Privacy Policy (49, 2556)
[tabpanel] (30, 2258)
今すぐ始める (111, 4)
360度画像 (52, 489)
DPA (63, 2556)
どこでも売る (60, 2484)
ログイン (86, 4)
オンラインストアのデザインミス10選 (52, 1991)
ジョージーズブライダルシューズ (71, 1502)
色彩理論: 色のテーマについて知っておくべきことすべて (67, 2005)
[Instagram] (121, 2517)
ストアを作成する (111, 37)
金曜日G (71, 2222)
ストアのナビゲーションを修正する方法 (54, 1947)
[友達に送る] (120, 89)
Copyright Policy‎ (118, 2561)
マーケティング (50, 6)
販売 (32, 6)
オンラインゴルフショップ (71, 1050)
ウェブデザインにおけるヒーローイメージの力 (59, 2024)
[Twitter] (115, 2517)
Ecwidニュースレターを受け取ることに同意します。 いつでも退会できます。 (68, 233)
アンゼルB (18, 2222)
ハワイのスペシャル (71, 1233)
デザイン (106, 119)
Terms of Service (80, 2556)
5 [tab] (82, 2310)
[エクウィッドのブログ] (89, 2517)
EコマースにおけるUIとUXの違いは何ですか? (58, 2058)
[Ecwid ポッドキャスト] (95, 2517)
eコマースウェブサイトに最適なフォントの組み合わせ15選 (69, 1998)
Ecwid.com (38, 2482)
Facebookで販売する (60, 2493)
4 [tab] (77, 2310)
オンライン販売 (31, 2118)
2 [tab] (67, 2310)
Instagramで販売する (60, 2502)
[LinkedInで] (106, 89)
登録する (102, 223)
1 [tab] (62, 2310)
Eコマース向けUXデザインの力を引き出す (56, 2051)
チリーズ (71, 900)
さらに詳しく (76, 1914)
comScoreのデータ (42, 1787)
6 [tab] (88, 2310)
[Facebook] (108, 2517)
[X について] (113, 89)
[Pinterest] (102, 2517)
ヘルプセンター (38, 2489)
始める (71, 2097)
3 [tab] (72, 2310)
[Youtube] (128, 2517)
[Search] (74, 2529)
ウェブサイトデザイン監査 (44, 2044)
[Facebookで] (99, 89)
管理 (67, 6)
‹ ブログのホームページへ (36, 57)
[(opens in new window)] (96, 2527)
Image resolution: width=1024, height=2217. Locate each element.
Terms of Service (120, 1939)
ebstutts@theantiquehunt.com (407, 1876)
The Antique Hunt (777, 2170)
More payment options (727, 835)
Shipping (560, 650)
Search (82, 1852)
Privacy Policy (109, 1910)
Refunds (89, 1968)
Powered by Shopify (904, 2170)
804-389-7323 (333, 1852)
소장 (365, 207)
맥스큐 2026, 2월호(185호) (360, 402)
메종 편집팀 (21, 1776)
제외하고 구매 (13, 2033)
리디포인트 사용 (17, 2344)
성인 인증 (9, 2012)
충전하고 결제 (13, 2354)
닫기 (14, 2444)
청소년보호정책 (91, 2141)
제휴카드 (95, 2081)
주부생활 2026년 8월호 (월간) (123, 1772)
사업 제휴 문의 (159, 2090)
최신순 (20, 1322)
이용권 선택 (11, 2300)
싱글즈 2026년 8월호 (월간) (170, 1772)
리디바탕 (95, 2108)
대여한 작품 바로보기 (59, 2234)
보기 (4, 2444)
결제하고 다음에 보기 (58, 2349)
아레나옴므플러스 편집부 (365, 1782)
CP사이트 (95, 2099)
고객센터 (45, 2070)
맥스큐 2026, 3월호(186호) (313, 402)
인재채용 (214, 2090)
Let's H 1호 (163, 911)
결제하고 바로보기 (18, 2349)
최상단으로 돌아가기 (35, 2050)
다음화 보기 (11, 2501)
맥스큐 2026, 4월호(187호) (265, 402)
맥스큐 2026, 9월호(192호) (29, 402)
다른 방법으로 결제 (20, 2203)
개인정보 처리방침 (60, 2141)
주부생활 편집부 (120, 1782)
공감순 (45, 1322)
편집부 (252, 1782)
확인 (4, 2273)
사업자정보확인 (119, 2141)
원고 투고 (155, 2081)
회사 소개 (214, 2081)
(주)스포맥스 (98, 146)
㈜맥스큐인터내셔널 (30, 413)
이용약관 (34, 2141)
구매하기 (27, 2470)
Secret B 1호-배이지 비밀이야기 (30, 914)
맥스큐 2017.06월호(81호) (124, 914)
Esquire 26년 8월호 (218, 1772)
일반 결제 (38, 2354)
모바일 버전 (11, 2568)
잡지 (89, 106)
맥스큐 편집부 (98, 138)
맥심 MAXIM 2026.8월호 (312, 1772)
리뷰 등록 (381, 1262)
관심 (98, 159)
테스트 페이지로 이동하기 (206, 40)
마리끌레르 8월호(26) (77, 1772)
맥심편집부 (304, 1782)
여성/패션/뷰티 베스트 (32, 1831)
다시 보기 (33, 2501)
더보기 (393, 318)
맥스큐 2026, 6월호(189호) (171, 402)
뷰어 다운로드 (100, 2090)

....................

#### [Work request]
From the line with "모바일 버전 (11, 2568)" to the final line of the entries above, return every line exactly as written.

#### [Written solution]
모바일 버전 (11, 2568)
잡지 (89, 106)
맥스큐 편집부 (98, 138)
맥심 MAXIM 2026.8월호 (312, 1772)
리뷰 등록 (381, 1262)
관심 (98, 159)
테스트 페이지로 이동하기 (206, 40)
마리끌레르 8월호(26) (77, 1772)
맥심편집부 (304, 1782)
여성/패션/뷰티 베스트 (32, 1831)
다시 보기 (33, 2501)
더보기 (393, 318)
맥스큐 2026, 6월호(189호) (171, 402)
뷰어 다운로드 (100, 2090)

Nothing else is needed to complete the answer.